En el clima de encono y polarización de nuestros días —no solo en México, sino también en las democracias más antiguas— la mesura oxigena la política y el ruido pierde decibelios. Las pausas y el silencio son útiles y necesarios para la reflexión en este mundo de locos. Si «en el país de ciegos, el tuerto es rey», en la política quien antes de hablar piensa merece, si no reconocimiento, sí al menos atención. He asistido a informes de gobernador desde el cuarto que rindió Eulalio Gutiérrez Treviño. En el sexto —con Óscar Flores Tapia ya como gobernador electo— se destapó el caso de la deuda por más de 500 millones de pesos a la federación, la cual vino a cobrar el secretario de Hacienda, Mario Ramón Beteta, quien asistió con la representación presidencial.
No se trató de un tema de malversación, como el de la megadeuda, sino de impuestos que en vez de enterarse a Hacienda se aplicaron para sufragar obras ordenadas por el presidente Echeverría. Flores Tapia cubrió el pasivo y el prestigio de Gutiérrez Treviño quedó intacto. Eran los tiempos en que el costo de ser gobernador se pagaba con «sangre, esfuerzo, lágrimas y sudor», expresión utilizada por el estadista británico Winston Churchill al asumir el cargo de primer ministro cuando el nacionalsocialismo tenía contra las cuerdas a los Aliados.
Flores Tapia, a quien Saltillo debe su transformación, derrochaba en cada informe sus dotes histriónicas y de tribuno. En obra pública, infraestructura, vivienda y salud, nadie lo ha igualado. Al igual que sus predecesores y sucesores, tuvo un año el calor del presidente que lo nombró y cinco de frialdad del que lo reemplazó. La inquina entre el gobernador y el ejecutivo federal (incluso del mismo partido) no es nueva. La renuncia de Flores Tapia la provocaron sus desplantes y sus diferencias con López Portillo.
En otros informes el ambiente fue de cabaré. Los hubo también donde el gobernador accedía al recinto a gritos y sombrerazos. Luego se volvió a la seriedad y a la circunspección. Las interpelaciones vinieron cuando los partidos de oposición, sobre todo el PAN, lo eran en verdad, no comparsas del poder. Humberto Moreira dejó de acudir al Congreso para no abollar su imagen ni ser exhibido como ídolo con pies de barro. Rubén Moreira regresó a la sede legislativa con ínfulas de dictador y para humillar a «sus» diputados.

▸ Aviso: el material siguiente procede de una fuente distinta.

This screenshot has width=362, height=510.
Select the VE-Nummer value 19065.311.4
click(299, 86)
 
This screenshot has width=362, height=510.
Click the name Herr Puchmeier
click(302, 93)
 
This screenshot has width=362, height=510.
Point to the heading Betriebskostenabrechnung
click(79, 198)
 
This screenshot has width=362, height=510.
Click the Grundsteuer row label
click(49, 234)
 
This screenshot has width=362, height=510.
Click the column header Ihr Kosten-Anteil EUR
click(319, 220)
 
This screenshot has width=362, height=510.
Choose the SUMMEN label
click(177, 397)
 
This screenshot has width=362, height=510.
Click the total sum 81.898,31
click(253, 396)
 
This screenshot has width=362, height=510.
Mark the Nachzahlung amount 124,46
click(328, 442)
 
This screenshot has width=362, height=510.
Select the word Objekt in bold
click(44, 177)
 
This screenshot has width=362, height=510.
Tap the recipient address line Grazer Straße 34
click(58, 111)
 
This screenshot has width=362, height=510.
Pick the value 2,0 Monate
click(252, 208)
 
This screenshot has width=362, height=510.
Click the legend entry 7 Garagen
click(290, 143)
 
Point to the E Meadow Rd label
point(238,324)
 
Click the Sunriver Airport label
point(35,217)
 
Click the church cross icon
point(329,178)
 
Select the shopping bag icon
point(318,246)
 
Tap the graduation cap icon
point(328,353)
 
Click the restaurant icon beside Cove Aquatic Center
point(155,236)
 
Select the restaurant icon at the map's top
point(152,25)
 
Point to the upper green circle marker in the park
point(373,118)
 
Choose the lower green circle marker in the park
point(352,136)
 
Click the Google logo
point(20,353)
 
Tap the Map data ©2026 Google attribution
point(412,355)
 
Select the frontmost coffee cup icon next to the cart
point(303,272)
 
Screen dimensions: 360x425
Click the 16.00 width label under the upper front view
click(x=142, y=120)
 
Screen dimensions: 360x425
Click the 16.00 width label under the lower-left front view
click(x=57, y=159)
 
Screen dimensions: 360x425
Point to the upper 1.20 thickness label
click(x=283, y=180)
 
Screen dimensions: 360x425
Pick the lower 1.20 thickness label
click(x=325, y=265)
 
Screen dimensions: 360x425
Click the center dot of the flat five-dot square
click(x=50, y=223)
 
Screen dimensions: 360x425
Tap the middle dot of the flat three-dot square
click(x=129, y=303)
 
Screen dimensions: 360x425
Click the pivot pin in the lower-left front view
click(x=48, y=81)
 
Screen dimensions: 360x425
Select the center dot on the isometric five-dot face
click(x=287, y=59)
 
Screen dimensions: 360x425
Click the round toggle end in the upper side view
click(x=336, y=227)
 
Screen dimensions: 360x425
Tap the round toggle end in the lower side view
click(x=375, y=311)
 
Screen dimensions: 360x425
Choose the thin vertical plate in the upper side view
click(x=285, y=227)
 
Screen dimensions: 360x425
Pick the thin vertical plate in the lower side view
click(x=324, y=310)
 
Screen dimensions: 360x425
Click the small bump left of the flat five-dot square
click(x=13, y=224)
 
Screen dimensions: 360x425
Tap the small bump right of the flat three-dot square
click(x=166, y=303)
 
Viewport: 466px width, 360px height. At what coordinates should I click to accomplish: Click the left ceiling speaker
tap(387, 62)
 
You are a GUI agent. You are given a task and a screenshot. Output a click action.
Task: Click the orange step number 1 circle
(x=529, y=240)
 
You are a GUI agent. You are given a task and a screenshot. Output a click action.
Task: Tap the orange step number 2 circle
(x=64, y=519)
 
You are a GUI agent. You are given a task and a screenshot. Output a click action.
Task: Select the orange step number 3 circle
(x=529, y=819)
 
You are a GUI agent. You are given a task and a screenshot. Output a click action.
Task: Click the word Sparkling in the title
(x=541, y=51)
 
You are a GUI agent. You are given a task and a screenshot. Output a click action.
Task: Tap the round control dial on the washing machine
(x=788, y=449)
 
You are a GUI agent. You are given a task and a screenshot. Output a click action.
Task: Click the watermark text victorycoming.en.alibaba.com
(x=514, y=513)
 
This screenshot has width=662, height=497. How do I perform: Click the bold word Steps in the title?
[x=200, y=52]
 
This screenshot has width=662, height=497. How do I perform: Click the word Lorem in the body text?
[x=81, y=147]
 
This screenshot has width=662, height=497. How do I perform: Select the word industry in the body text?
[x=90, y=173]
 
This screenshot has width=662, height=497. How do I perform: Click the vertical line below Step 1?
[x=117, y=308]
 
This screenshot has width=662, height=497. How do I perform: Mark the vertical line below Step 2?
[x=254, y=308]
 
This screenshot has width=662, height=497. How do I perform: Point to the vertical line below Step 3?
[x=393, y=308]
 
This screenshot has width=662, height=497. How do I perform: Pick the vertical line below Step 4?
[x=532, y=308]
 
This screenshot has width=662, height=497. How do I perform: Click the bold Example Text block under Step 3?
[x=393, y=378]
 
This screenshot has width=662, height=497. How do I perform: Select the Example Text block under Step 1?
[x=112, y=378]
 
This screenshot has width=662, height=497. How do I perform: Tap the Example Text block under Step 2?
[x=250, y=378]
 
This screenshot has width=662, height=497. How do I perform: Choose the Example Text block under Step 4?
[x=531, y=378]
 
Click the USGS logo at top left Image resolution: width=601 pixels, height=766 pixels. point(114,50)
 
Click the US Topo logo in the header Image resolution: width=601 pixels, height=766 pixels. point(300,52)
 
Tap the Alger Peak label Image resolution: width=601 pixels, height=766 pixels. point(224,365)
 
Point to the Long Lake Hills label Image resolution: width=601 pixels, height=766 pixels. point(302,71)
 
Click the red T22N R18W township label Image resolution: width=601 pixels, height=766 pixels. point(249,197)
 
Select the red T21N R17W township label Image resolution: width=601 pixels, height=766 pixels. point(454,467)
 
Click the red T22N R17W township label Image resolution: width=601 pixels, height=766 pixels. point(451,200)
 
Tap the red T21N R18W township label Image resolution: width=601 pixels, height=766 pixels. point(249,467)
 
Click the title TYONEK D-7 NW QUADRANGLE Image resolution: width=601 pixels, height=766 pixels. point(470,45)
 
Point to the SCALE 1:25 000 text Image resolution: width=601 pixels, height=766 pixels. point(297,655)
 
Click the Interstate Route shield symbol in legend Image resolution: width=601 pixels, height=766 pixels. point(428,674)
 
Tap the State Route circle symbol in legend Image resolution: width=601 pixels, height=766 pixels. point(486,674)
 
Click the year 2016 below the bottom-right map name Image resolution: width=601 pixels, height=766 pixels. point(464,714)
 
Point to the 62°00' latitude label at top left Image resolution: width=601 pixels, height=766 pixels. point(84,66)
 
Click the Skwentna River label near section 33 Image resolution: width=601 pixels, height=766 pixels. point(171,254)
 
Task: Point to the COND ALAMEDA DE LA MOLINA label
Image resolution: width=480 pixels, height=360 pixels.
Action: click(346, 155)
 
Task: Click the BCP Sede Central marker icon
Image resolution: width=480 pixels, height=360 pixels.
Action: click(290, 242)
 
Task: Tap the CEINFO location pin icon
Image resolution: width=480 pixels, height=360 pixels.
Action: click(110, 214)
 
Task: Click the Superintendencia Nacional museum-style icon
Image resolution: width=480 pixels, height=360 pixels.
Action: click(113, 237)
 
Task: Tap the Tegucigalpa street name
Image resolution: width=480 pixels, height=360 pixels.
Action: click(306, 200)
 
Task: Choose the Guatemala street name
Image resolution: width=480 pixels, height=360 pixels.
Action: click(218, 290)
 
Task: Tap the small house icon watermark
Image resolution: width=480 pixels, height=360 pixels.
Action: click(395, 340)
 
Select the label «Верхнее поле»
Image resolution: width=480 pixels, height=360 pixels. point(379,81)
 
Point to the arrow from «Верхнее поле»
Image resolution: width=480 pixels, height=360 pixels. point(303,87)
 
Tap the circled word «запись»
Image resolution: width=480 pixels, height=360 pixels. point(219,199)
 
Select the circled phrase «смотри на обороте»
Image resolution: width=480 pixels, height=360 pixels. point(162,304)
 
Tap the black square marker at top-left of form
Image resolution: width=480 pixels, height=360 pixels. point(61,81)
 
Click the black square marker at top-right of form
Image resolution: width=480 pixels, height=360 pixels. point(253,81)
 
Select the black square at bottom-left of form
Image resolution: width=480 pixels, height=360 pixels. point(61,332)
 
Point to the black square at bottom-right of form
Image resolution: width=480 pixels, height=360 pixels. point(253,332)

El informe de Riquelme de este miércoles fue sobrio y comedido. En el siguiente estará su sucesor —del PRI o de Morena— en primera fila. El ciclo sexenal se cumple con puntualidad de reloj atómico. El lagunero ha sabido administrar los tiempos y el poder lo ha ejercido sin excesos. No haber sido piedra de escándalo lo favorece y al estado le evita sinsabores. El lagunero recorrió todo el escalafón para llegar a donde está. Los diputados de oposición fijaron su postura antes del informe y en la ceremonia —con marcada presencia del sector privado— guardaron compostura. La representación del PAN cuidó su alianza electoral con el PRI y la del Verde volvió a enseñar el cobre.
La crítica provino de Teresa Meraz (Morena) y Rodolfo Walss (independiente). El expanista mostró una parte del arsenal que se empleará en la campaña para gobernador —sobre todo si Ricardo Mejía, favorito del presidente Andrés Manuel López Obrador, es, como todo indica, el candidato—: Metrobús Laguna, megadeuda y supuestos casos de fraudes y enriquecimiento. Riquelme no salió a hombros del Congreso, pero sí fortalecido y con un compromiso indubitable: utilizar el resto de su capital político para cerrarle el paso a la 4T en Coahuila y transmitirle el poder al más aventajado de los aspirantes a sucederle. La mayor reserva de votos del PRI está en Saltillo.